Abandoned by its original inhabitants more than a thousand years ago, Tikal remained unknown to outsiders for almost a millennium. In 1525, Spanish conquistador Hernando Cortés passed within a few dozen miles of the place without learning of it. Likewise, in 1841, the American diplomat, journalist and explorer John Lloyd Stephens and the British illustrator Frederick Catherwood reported with great fanfare their “discovery” of ruins in the Maya region, but they missed Tikal. Guatemalan archives mention that local people lived in Tikal in the 18th century, but the first official expedition to the ruin wasn’t until 1848. Even “Tikal” is a relatively recent name, derived from the Mayan word ti ak’al, or “at the water hole.” Deciphering Tikal.

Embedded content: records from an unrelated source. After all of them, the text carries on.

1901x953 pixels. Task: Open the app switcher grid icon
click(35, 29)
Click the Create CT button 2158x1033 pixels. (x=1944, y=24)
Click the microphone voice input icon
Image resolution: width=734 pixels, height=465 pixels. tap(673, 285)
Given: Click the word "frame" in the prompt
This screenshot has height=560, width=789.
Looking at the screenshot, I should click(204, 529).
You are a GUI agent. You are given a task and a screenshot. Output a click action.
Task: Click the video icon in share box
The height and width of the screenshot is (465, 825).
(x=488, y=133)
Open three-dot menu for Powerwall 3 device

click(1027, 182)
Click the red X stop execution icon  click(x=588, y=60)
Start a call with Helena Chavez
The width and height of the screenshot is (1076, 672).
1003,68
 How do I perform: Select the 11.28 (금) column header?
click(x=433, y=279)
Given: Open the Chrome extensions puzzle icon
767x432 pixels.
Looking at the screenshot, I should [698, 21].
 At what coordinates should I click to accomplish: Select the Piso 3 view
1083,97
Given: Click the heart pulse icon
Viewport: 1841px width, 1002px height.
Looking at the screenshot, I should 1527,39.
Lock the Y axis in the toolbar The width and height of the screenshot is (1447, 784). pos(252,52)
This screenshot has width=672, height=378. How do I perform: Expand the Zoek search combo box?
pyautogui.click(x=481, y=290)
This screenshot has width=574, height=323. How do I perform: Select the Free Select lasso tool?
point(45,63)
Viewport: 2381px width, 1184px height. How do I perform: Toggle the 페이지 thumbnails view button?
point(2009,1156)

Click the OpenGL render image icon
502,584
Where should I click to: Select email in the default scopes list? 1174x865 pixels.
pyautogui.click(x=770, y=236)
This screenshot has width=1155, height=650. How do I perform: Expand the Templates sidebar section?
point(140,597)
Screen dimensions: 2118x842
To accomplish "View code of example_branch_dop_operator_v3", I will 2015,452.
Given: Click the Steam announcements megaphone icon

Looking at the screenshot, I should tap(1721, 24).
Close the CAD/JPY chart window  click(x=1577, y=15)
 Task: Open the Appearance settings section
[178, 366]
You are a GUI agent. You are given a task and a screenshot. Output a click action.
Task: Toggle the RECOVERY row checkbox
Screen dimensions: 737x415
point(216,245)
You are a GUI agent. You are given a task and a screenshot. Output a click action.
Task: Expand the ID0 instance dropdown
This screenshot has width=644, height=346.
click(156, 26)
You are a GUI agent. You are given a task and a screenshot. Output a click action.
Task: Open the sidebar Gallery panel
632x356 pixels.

This is a great YouTube video: Tikal.
The modern name is fairly ironic given the fact that modern day historians now believe that Tikal was wiped out by drought!
One of my greatest concerns about visiting Tikal, aside from the cost, was that it might not quite live up to all the hype. Lots of travellers, over the years, have said how amazing Tikal is.
Towering pyramids poke above the jungle’s green canopy to catch the sun. Howler monkeys swing noisily through the branches of ancient trees as brightly colored parrots and toucans dart from perch to perch in a cacophony of squawks. When the complex warbling song of some mysterious jungle bird tapers off, the buzz of tree frogs fills the background and it will dawn on you that this is, indeed, hallowed ground. Certainly the most striking feature of Tikal is its steep sided temples, rising to heights of more than 61m. Tikal is deep in the jungle, about an hours walk from the park entrance, where you buy your ticket. Its many plazas have been cleared of trees and vines, its temples uncovered and partially restored, but as you walk from one building to another you pass beneath the dense rainforest canopy. Rich, loamy smells of earth and vegetation, a peaceful air and animal noises all contribute to an experience not offered by many other Mayan ruins.
Suffice to say, I was blown away by Tikal.